The next incident was the publication of
Ghosts
, when Björnson, now thoroughly roused, stood out almost alone, throwing the vast prestige of his judgment into the empty scale against the otherwise unanimous black- balling. Then the reconcilement was full and fraternal, and Ibsen wrote from Rome (January 24, 1882), with an emotion rare indeed for him: “The only man in Norway who has frankly, boldly and generously taken my part is Björnson. It is just like him; he has, in truth, a great, a kingly soul; and I shall never forget what he has done now.” Six months later, on occasion of Björnson’s jubilee, Ibsen telegraphed: “My thanks for the work done side by side with me in the service of freedom these twenty- five years.” These words wiped away all unhappy memories of the past; they gave public recognition to the fact that, though the two great poets had been divided for half a generation by the forces of circumstance, they had both been fighting at wings of the same army against the common enemy.

This, however, takes us for the moment a little too far ahead. After the publication of
The Pillars of Society
, Ibsen remained quiet for some time; indeed, from this date we find him adopting the practice which was to be regular with him henceforth, namely, that of letting his mind lie fallow for one year after the issue of each of his works, and then spending another year in the formation of the new play. Munich gradually became tedious to him, and he justly observed that the pressure of German surroundings was unfavorable to the healthy evolution of his genius. In 1878 he went back to Rome, which, although it was no longer the quiet and aristocratic Rome of Papal days, was still immensely attractive to his temperament. He was now, in some measure, “a person of means,” and he made the habit of connoisseurship his hobby. He formed a small collection of pictures, selecting works with, as he believed, great care. The result could be seen long afterwards by those who visited him in his final affluence, for they hung round the rooms of the sumptuous flat in which he spent his old age and in which he died. His taste, as far as one remembers, was for the Italian masters of the decline, and whether he selected pictures with a good judgment must be left for others to decide. Probably he shared with Shelley a fondness for the Guercinos and the Guido Renis, whom we can now admire only in defiance of Ruskin.

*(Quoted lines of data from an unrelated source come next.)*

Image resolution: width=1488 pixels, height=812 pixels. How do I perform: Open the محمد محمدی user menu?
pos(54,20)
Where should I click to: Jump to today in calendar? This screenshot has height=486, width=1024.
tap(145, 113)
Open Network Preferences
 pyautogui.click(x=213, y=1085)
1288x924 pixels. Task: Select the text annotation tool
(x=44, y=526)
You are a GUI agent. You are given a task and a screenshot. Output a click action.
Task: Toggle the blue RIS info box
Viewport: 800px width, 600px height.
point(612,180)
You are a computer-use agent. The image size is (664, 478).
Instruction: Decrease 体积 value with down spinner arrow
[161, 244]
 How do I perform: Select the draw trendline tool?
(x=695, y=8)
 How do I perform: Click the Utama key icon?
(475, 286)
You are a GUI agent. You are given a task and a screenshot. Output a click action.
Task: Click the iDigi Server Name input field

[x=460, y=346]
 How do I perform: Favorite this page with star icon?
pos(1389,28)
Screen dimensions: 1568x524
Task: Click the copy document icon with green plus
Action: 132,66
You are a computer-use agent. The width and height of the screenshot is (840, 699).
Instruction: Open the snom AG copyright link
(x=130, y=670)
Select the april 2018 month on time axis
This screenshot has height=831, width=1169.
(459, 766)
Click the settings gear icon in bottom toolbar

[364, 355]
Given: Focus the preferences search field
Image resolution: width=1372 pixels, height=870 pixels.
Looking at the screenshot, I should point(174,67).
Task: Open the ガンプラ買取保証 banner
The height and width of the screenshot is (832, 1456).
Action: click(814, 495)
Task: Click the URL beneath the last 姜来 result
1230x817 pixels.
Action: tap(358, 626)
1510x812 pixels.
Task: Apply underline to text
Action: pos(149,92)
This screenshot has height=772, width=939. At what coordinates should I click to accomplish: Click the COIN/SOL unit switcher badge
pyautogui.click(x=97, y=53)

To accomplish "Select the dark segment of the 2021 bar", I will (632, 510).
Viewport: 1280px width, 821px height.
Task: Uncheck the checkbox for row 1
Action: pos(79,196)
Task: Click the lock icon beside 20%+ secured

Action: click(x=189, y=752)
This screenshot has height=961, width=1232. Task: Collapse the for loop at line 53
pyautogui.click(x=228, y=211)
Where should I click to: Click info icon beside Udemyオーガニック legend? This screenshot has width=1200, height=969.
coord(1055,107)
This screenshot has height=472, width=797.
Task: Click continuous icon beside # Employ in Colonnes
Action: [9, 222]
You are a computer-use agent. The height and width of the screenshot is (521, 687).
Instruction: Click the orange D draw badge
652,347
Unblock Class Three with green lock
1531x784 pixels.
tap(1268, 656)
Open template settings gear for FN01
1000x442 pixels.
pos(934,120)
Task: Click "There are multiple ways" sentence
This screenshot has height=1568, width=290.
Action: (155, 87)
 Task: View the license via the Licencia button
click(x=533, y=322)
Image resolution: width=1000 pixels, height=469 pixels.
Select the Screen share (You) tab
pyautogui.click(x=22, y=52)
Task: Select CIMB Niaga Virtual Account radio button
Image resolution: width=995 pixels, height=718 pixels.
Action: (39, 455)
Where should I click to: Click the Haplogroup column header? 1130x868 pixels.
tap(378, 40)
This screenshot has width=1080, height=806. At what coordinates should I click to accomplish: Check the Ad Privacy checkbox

In April, 1879, it is understood, a story was told him of an incident in the Danish courts, the adventure of a young married woman in one of the small towns of Zealand, which set his thoughts running on a new dramatic enterprise. He was still curiously irritated by contemplating, in his mind’s eye, the “respectable, estimable narrowmindedness and worldliness” of social conditions in Norway, where there was no aristocracy, and where a lower middle-class took the place of a nobility, with, as he thought, sordid results. But he was no longer suffering from what he himself had called “the feeling of an insane man staring at one single, hopelessly black spot.” He went to Amalfi for the summer, and in that delightful spot, so curiously out of keeping with his present rigidly prosaic mood, he set himself to write what is probably the most widely famous of all his works,
A Doll’s House
. The day before he started he wrote to me from Rome (in an unpublished letter of July 4, 1879): “I have been living here with my family since September last, and most of that time I have been occupied with the idea of a new dramatic work, which I shall now soon finish, and which will be published in October. It is a serious drama, really a family drama, dealing with modern conditions and in particular with the problems which complicate marriage.” This play he finished, lingering at Amalfi, in September, 1879. It was an engineer’s experiment at turning up and draining a corner of the moral swamp which Norwegian society seemed to be to his violent and ironic spirit.